Offenbar hat es sich unter den illegalen Migranten rumgesprochen dass es sich zahlt wenn man keine Papiere hat,also werfen sie die gleich weg....dann muss Deutschland sie behalten und unterstuetzen. Die Hansestadt Hamburg wies einen Liberianer aus,bei der Ankunft in seiner Heimat behauptete er dass er von Togo stammt- also schickte man ihn zurueck nach Deutschland wo er natuerlich dem Staat auf der Tasche liegen wird. Sicherlich ist das kein Einzelfall . Ich kann nicht sehen warum Deutschland die Buerger anderer Laender ernaehren soll.
Hi @ll
Die lösung für dieses Problem wäre sehr einfach.
Wer keine gültigen Papiere vorweisen kann, bekommt automatisch kein Bleiberecht und wird mit Lebensmittelgutscheinen versorgt.
Desweiteren darf er einen Kreis eben nicht verlassen.

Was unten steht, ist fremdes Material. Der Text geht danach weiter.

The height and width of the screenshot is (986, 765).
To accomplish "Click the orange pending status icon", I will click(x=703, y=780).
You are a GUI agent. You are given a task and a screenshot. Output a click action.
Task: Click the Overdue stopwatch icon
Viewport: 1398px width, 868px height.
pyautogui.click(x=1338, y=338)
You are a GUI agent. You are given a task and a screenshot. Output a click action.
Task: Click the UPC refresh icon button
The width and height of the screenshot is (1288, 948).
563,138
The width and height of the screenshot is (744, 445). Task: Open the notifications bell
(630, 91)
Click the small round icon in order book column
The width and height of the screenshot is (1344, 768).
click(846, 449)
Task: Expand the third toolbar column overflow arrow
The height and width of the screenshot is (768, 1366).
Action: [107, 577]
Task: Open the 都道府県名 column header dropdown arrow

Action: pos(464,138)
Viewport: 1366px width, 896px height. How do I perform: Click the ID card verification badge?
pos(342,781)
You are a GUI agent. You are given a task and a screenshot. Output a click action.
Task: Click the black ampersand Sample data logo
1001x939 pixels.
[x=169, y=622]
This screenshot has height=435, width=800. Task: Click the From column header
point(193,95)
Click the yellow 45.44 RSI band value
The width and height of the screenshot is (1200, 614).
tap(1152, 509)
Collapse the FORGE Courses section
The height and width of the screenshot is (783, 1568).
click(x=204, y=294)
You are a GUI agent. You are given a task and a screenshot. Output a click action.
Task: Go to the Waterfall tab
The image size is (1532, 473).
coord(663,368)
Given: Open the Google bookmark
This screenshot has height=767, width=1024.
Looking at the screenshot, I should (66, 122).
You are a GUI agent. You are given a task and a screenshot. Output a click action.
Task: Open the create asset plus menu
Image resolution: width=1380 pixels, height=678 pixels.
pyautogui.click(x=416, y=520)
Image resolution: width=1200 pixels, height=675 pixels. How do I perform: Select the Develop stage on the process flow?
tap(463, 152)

Es darf nicht belohnt werden zu lügen.
Gruss
Rene
Nicht nur, dass menschen , die seit jahren mit einer duldung leben, nie genau wissen, ob auf dem amt, das sie regelmäßig besuchen müssen, vielleicht gerade ihre abschiebung beschloessen wurde, was nicht gerade ein motivationsfaktor für all das, was von ihnen erwartet wird darstellt, viel mehr ist es so, das ein duldungspapier ein absolutes hinderniss für eine mögliche soziale und ökonmische integeration darstellt, sei es (auf dem arbeitsmarkt) als gleichwertig anerkannt zu werden oder sich frei zu bewegen. erst der Pass ist die Eintrittskarte für die sozio-öknomische Integration. Ohne ökonmoische Integration aber keinen Pass. Das ist sich im Kreis drehender Irrsinn
Ich denke dass viele sogenannte Geduldete jetzt schon von der Sozialkasse leben,wenn sie sich einen Arbeitsplatz ergattern koennen wuerde die Kasse vielleicht ein wenig entlastet.Allerdings habe ich Zweifel dass es so kommen wird denn in Zeiten wo viele gut ausgebildete Deutsche keine Arbeit finden und ihr Glueck im Ausland suchen,werden Geduldete hoechstens Arbeitsplaetze finden wo es so niedrige Loehne gibt dass sie zusaetzlichen Unterhalt vom Staat erhalten muessen.Es wird nichts aendern an der Belastung der Sozialkassen,im Gegenteil.